To do: Exact copy, no pictures: restate each entry below word for word.

Data provided:
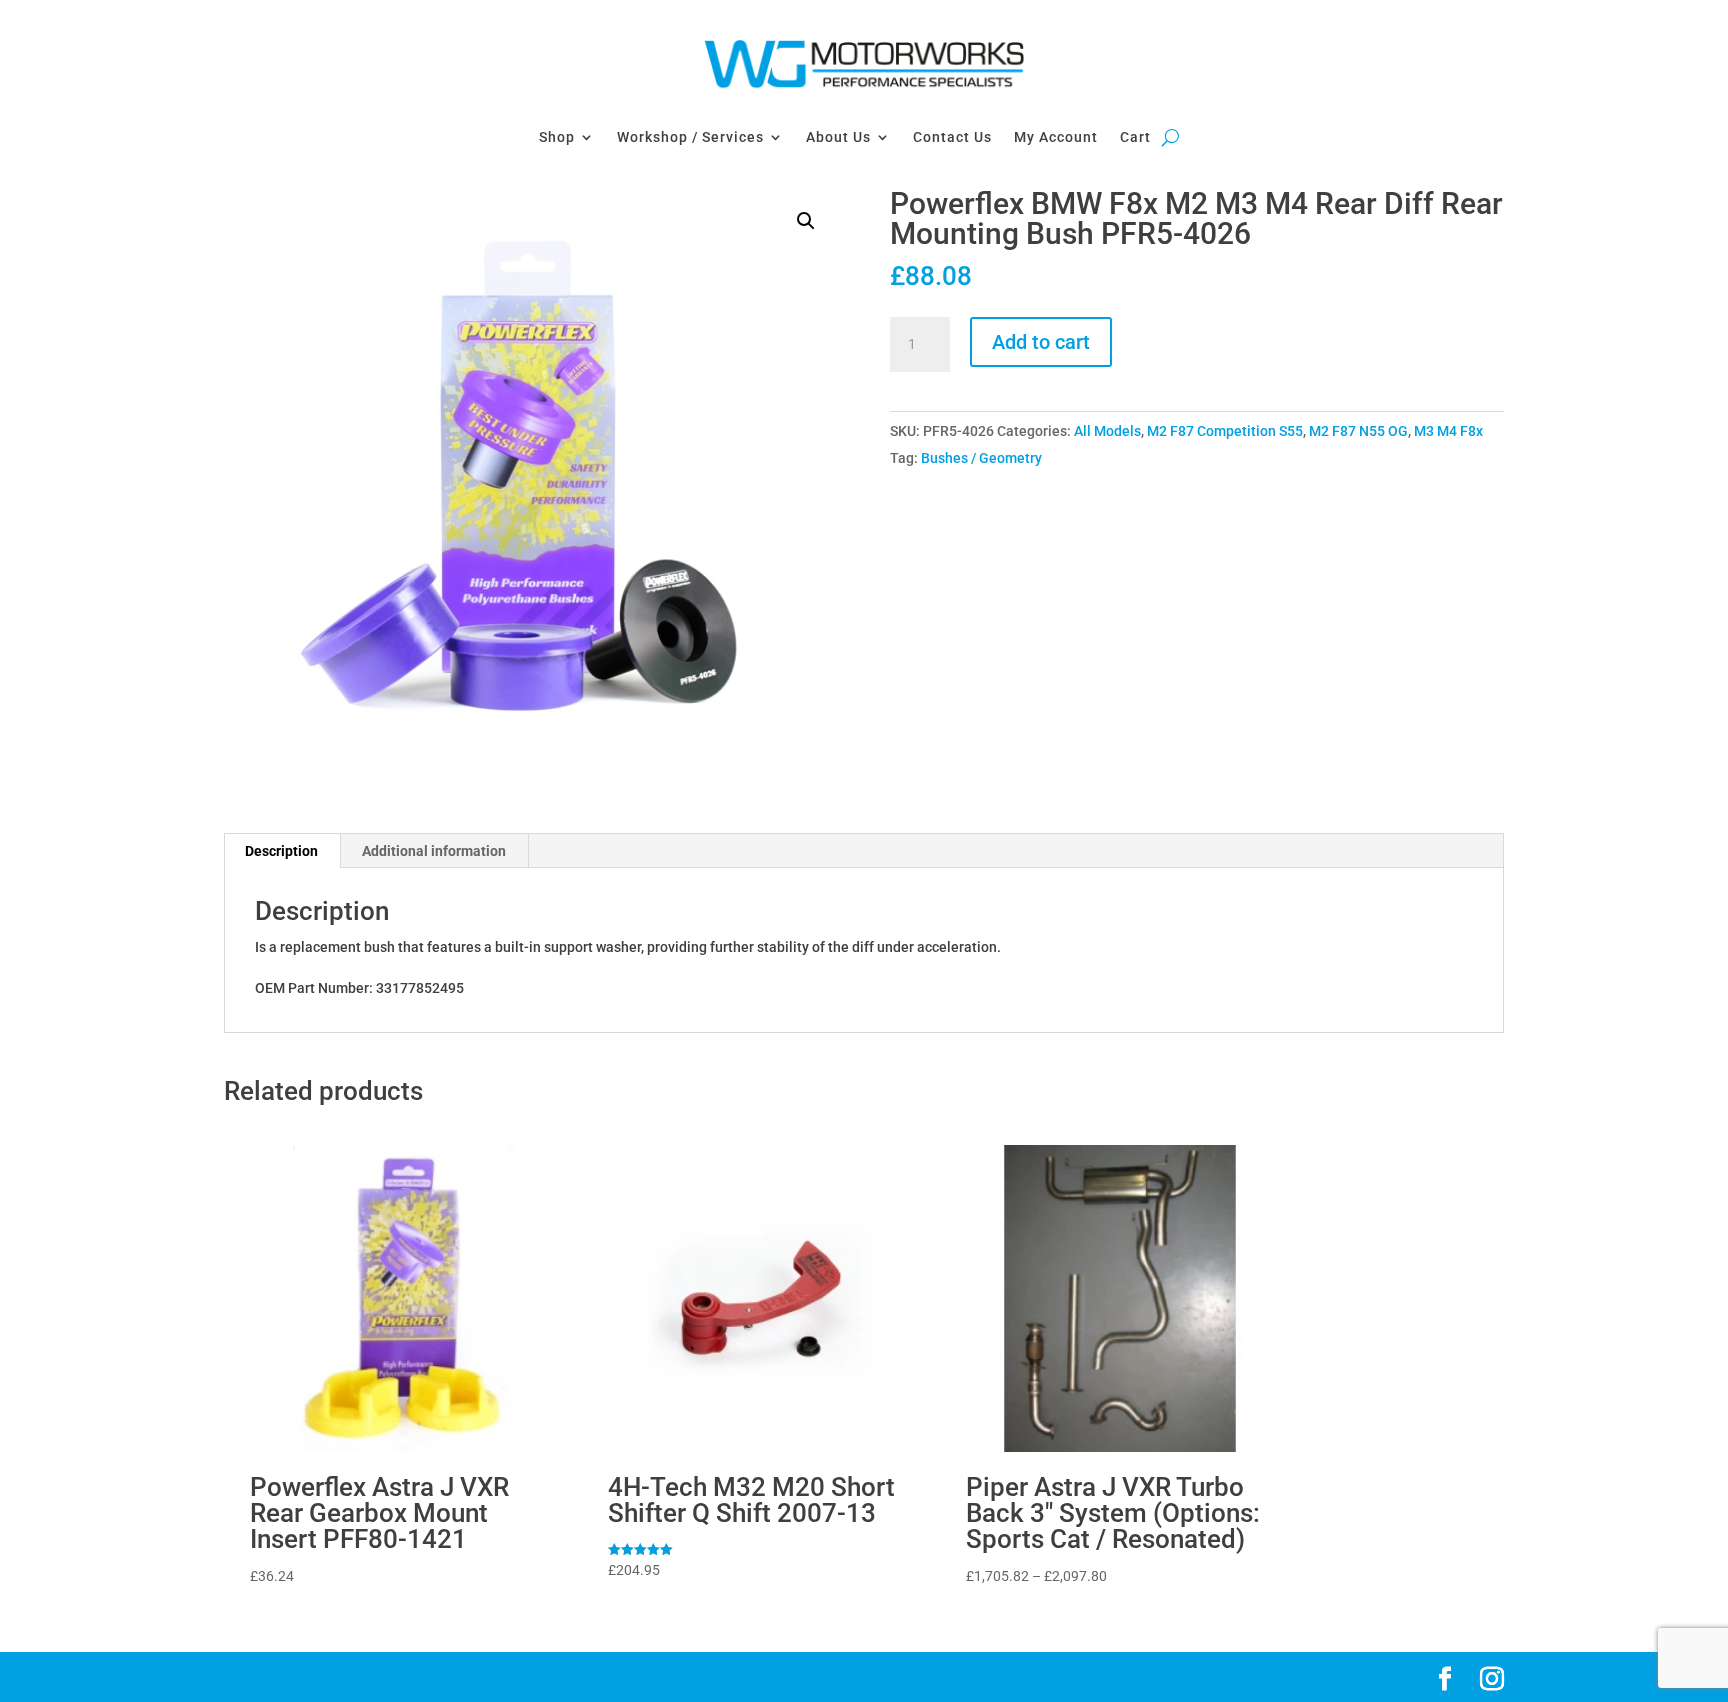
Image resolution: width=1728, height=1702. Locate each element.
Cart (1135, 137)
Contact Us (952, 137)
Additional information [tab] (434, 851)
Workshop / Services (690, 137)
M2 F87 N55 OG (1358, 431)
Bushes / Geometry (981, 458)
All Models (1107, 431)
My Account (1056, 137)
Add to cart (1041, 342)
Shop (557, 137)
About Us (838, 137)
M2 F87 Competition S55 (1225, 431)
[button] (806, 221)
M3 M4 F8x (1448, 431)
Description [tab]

Exercise solution:
Image resolution: width=1728, height=1702. Locate each element.
Cart (1135, 137)
Contact Us (952, 137)
Additional information [tab] (434, 851)
Workshop / Services (690, 137)
M2 F87 N55 OG (1358, 431)
Bushes / Geometry (981, 458)
All Models (1107, 431)
My Account (1056, 137)
Add to cart (1041, 342)
Shop (557, 137)
About Us (838, 137)
M2 F87 Competition S55 (1225, 431)
[button] (806, 221)
M3 M4 F8x (1448, 431)
Description [tab]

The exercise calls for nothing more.